■ What the task requires ■
Look below for the line that contains "1334x501 pixels.", then quote it and all the lines after it, exactly, with the pictures left out.

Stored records
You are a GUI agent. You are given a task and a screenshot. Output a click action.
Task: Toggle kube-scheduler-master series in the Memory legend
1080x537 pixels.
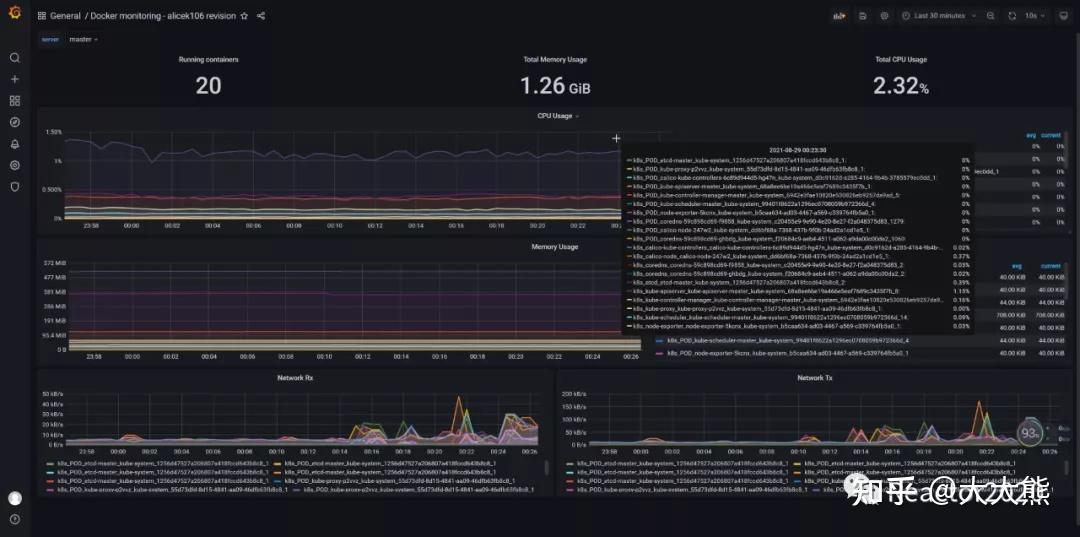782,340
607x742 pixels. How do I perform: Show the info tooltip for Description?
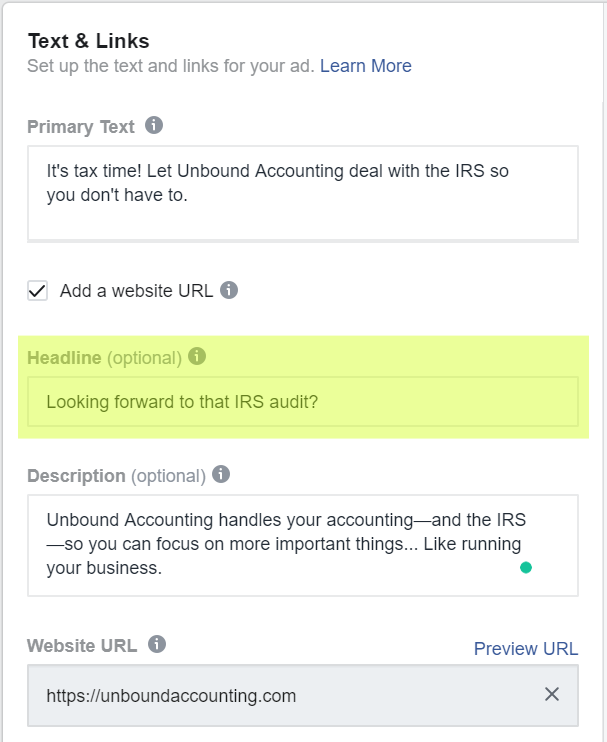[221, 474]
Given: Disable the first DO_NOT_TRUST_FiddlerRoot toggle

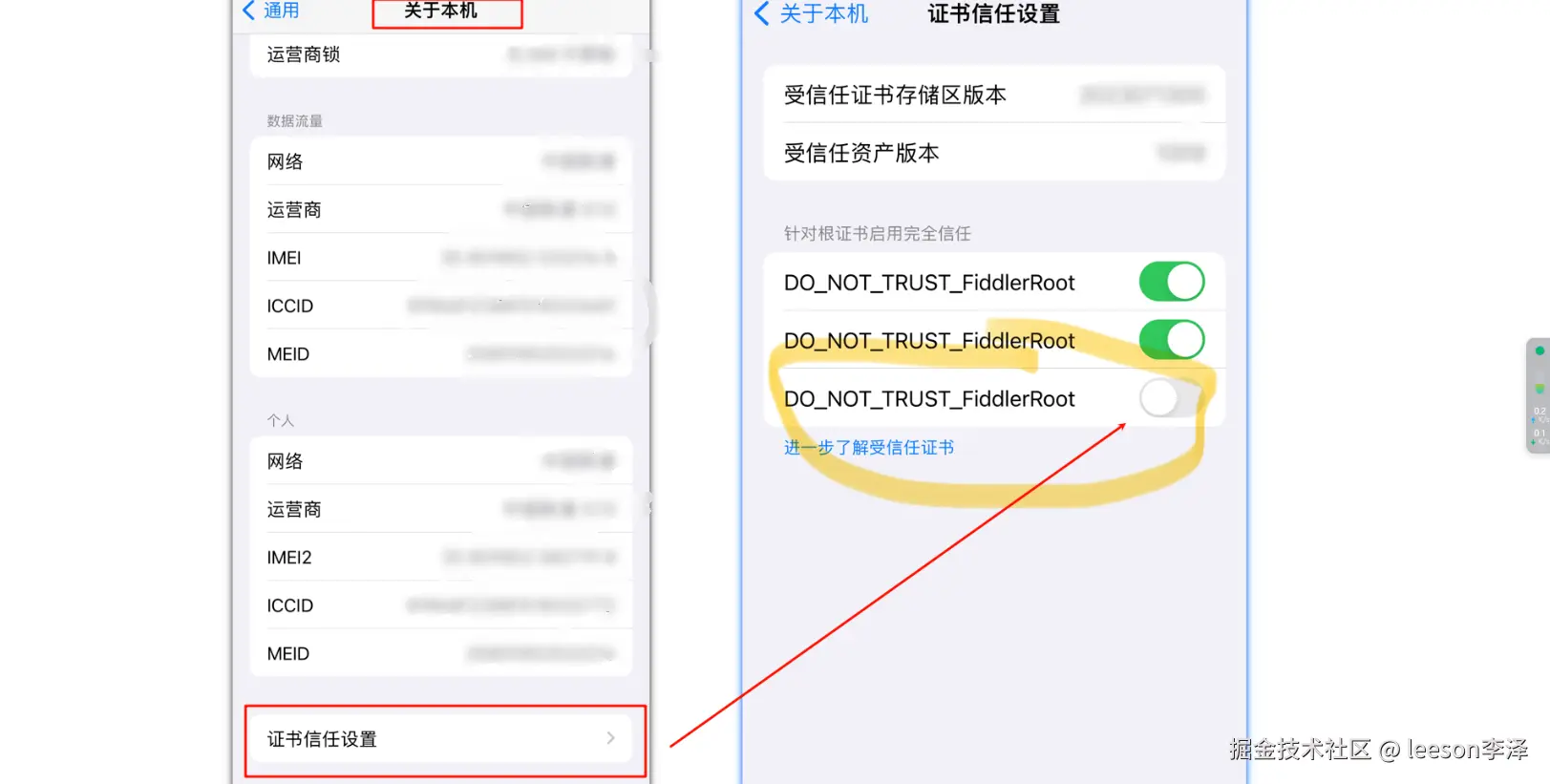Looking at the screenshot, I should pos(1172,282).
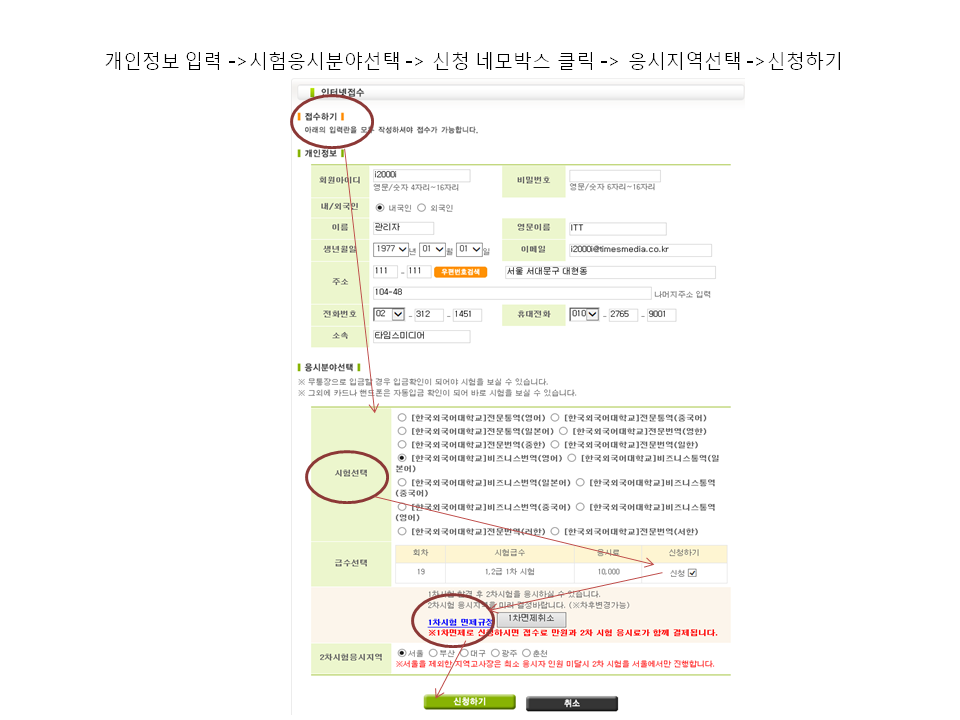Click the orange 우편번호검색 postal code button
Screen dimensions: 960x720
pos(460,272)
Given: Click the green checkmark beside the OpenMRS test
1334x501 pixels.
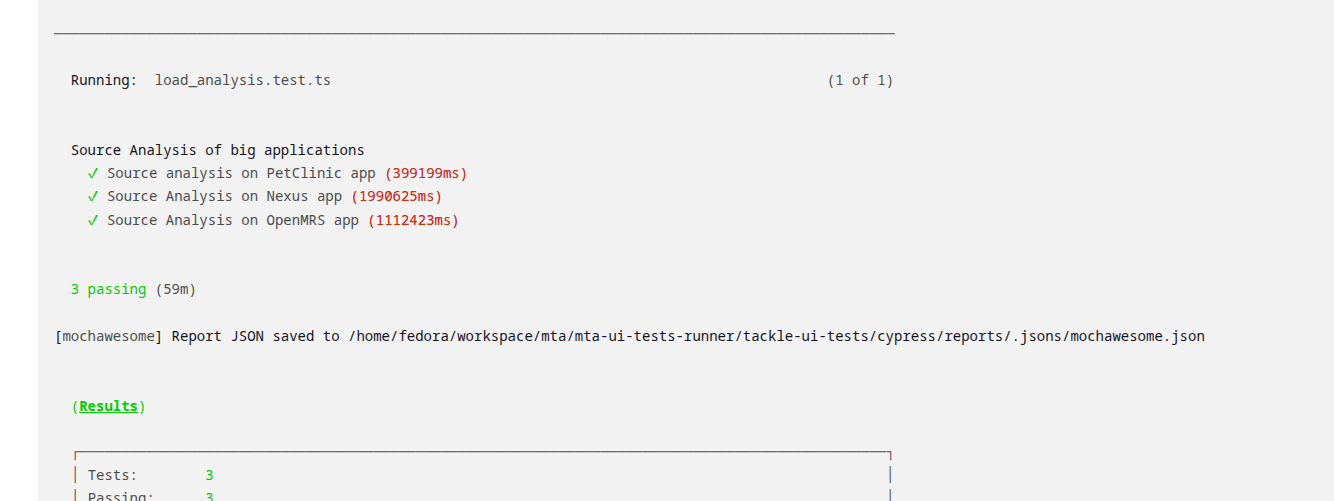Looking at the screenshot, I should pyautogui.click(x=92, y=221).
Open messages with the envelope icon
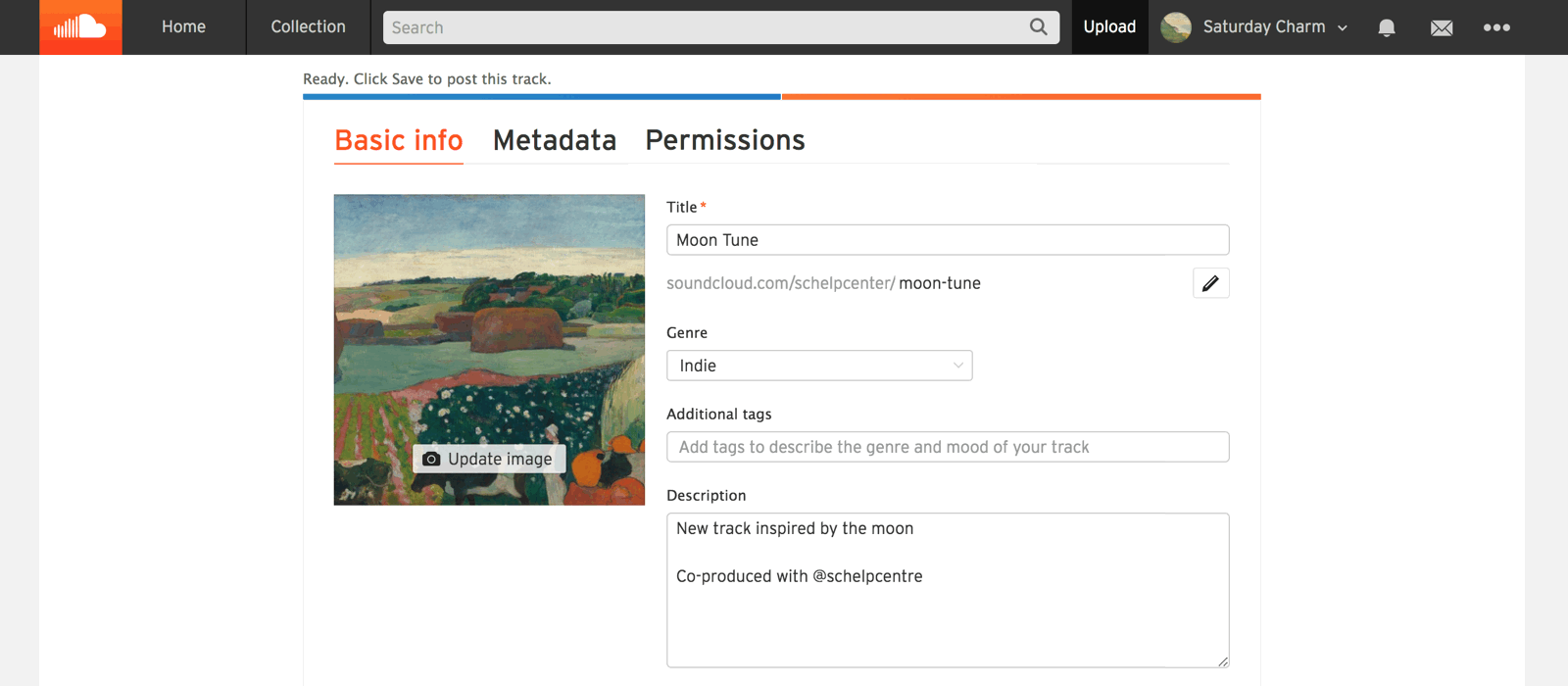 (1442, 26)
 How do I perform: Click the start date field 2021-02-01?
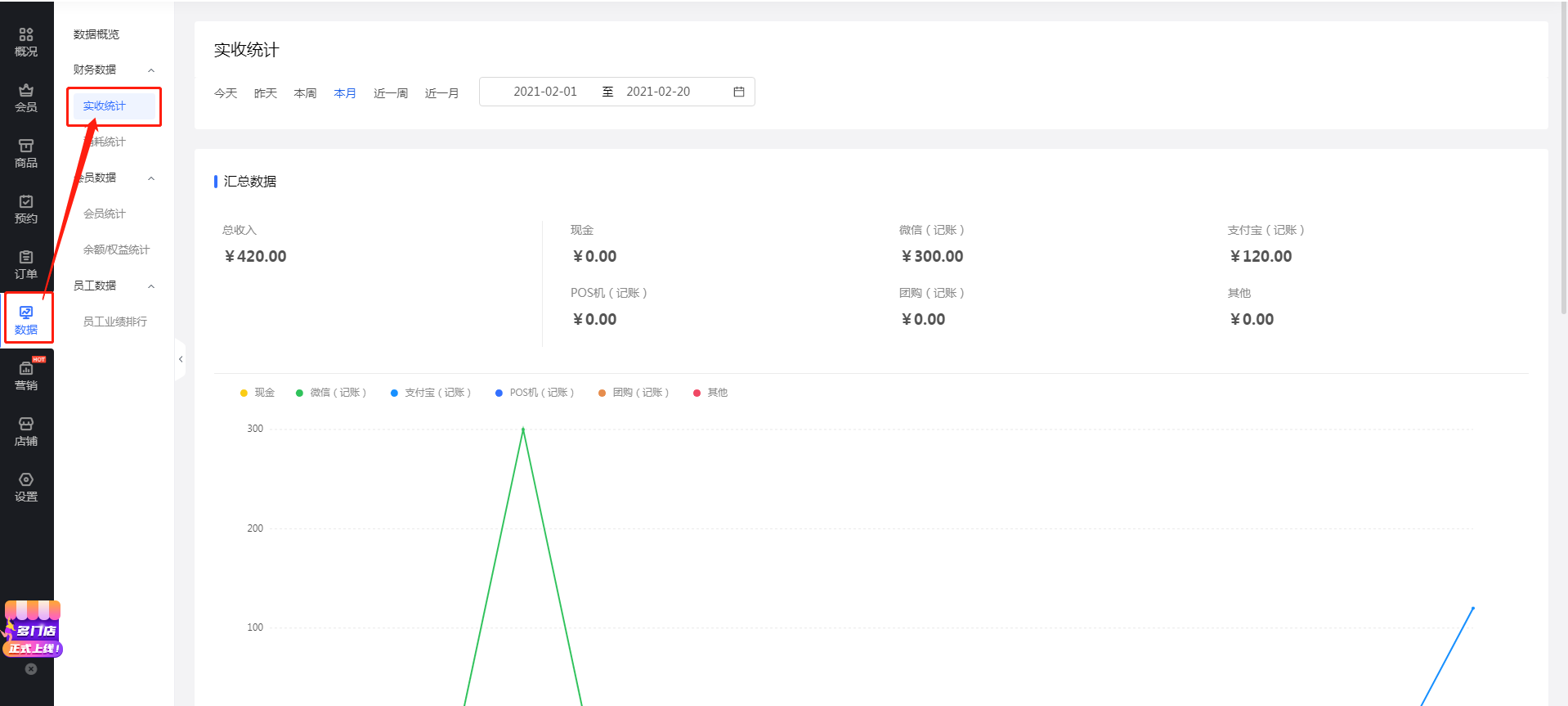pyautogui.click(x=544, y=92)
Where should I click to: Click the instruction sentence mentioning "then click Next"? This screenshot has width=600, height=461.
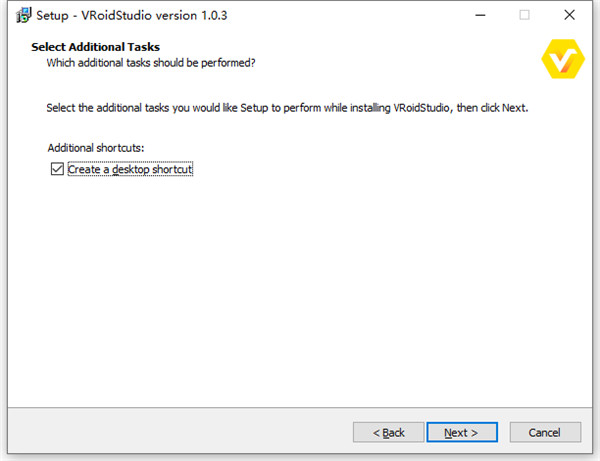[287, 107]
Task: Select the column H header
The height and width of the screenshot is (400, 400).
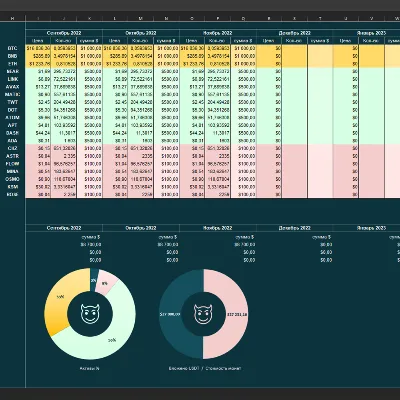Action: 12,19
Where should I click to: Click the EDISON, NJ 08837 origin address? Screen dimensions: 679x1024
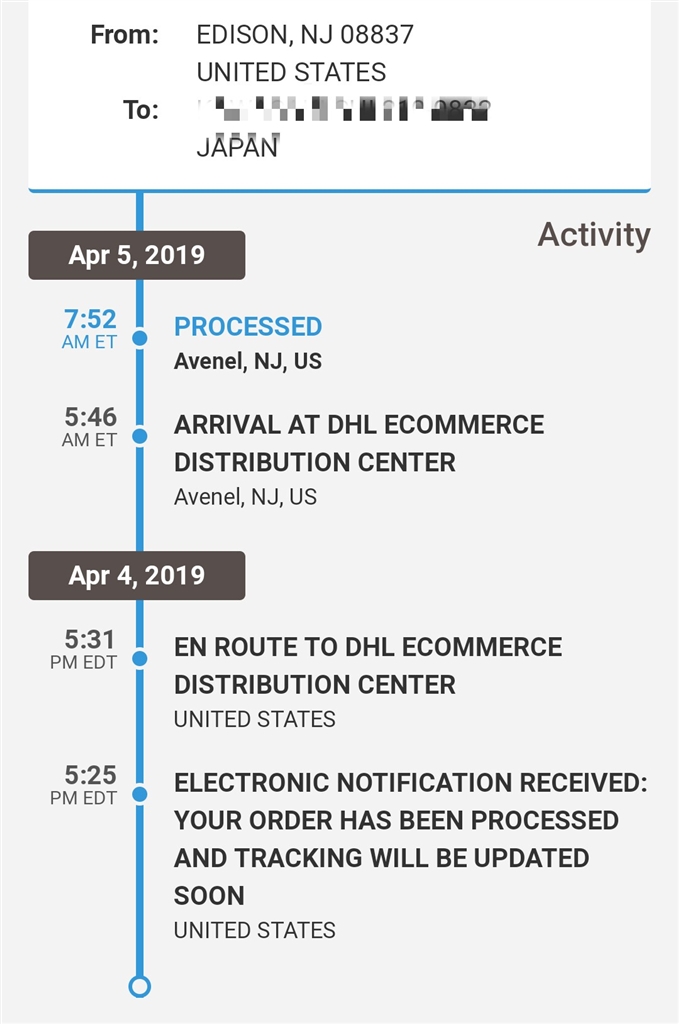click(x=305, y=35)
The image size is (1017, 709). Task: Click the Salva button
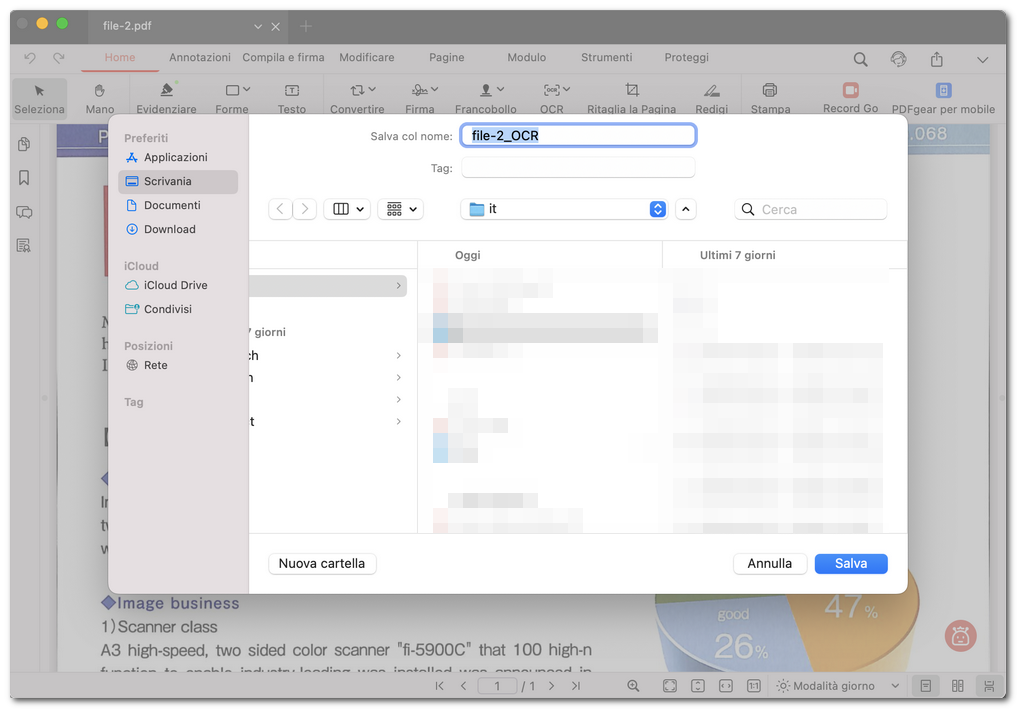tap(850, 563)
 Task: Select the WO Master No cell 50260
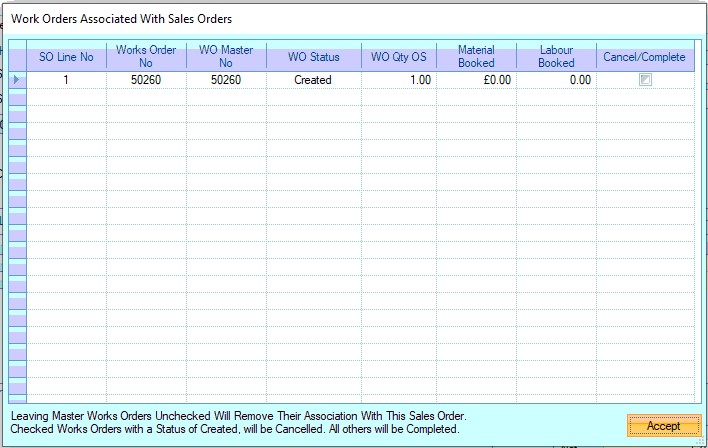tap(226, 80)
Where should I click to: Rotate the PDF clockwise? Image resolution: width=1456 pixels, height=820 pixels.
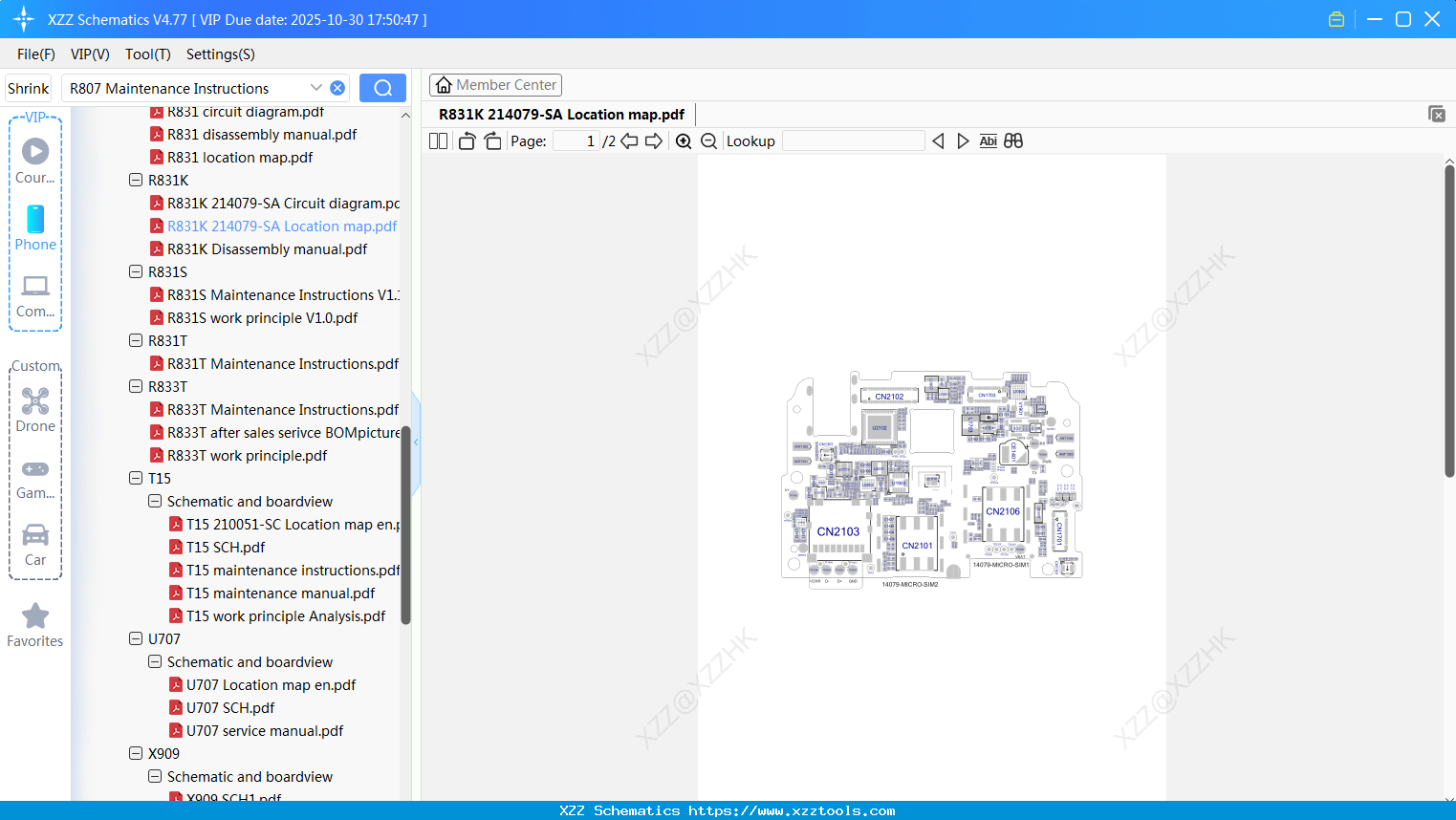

■ Solution for this task ■
1334x501 pixels.
Looking at the screenshot, I should pyautogui.click(x=92, y=221).
Open messages with the envelope icon
 (1442, 26)
 How do I perform: Click the start date field 2021-02-01?
pyautogui.click(x=544, y=92)
Where should I click to: Click the instruction sentence mentioning "then click Next"? This screenshot has width=600, height=461.
[287, 107]
Task: Select the column H header
The height and width of the screenshot is (400, 400).
Action: 12,19
Where should I click to: Click the EDISON, NJ 08837 origin address? Screen dimensions: 679x1024
click(x=305, y=35)
The image size is (1017, 709). Task: Click the Salva button
tap(850, 563)
 Task: Select the WO Master No cell 50260
tap(226, 80)
Where should I click to: Rotate the PDF clockwise? Image resolution: width=1456 pixels, height=820 pixels.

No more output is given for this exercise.